He arches one brow ridge at me. “They use their hands.”
“Sure they do.”
He bites into the muffin top. I watch the way his jaw flexes, the way his throat moves when he swallows. His scars catch the light in uneven streaks—testament to battles I’ll never ask about, and he’ll never offer to explain. One runs across his clavicle, another across the back of his hand. The one on his temple is jagged, like it was torn open rather than sliced. They should be horrifying. They aren’t.
They’re beautiful. He’s beautiful. And I hate that I can’t tell him that.
“You’re staring,” he says quietly.
I look up, caught. “No, I’m—was checking to see if you were going to leave me a single crumb.”
He tears off a piece of muffin, sets it on a napkin, and pushes it toward me without a word.
It feels like a gift. Stupid, but true. I reach out to take it and our fingers brush against each other. As if in sudden, desperate search for relief, our digits caress and briefly clasp. I pull back like I’ve touched a live wire.
“I’m engaged, you know,” I say before I can stop myself.
His posture stiffens just slightly. Not much. But I know him too well not to see it.
“I’m aware.”
“I just… in case you didn’t remember.”
“I remember everything,” he says simply. Then he drinks his espresso in one long, slow swallow, like it’s the end of the conversation.
I want to scream. Or cry. Or throw something. Maybe all three.
Instead, I smile. I always smile.
“Tell your idiot student to aim for your soft spots next time. You’ve got to have one somewhere.”
He stares at me for a long moment. “I do,” he says finally. His voice is even lower now, almost a whisper. “But I keep it guarded.”
And with that, he slides the empty cup toward me, stands, and walks out the way he came—heavy boots echoing against tile, the door chime sounding too bright in his wake.
I don’t move. Don’t speak.
Lyrie peeks in from the kitchen, brows raised.
“Still alive?” she asks.
“Barely,” I reply, and turn back to my baking.
The door hisses shut behind him, the chime fading too quickly into the bustle of the street outside. I don’t move right away. I linger where I’m rooted, fingertips pressed to the edge of the counter, watching through the bakery’s front window as Rekkgar crosses the square.
His stride is deliberate, steady, unhurried—each step a controlled deployment of power wrapped in control, like he's resisting the urge to crush the cobblestones beneath his boots. The sunlight glances off the curve of his shoulders, catching the iridescence that lives deep in his black scales. Even through the mist and the morning shimmer, he gleams faintly, like obsidian under water. The red stripes are stark, warlike, jagged where they stretch over scar tissue that refuses to heal smooth.
And then he disappears into the side alley between our buildings, slipping into the dojo’s entry corridor like he was never there at all.
Still I stay.
It’s not healthy, the way my eyes follow him. Not normal. This quiet ache that coils low and sharp in my chest isn’t something I can bake away or bury under sugar and flour. It's the kind of thing that only grows heavier with silence. And yet here I am, holding it again like it’s some old family heirloom I can’t bring myself to throw away.
“Girl, if you don’t stop mooning at that window, I’m going to start charging you rent for it,” Vonn snaps from the register, her voice clipped like she’s wielding it as a weapon.
I blink. “Sorry.”
“You say that every morning.” She eyes me over her glasses, tufts of white fur trembling with each agitated huff. “He’s not going to come back and throw you over his shoulder just because you gawk hard enough.”

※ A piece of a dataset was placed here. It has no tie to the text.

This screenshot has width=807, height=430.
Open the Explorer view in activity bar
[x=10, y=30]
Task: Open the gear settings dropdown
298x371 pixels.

“Wouldn’t that be something,” Lyrie chimes in from the back, voice dripping with sarcasm and glittering amusement. “Although if he ever does, I hope he’s shirtless. For science.”
Vonn doesn’t even dignify that with a response. She just snorts and goes back to reorganizing the receipt drawer like it's a puzzle box that holds the key to galactic peace.
I turn away from the window and try—really try—to dive back into work. My hands move through muscle memory: mixing, folding, cutting, arranging trays like clockwork. The scents shift again—sugar burning just slightly on the edges, butter going nutty and golden—but the rhythm doesn’t soothe me the way it usually does.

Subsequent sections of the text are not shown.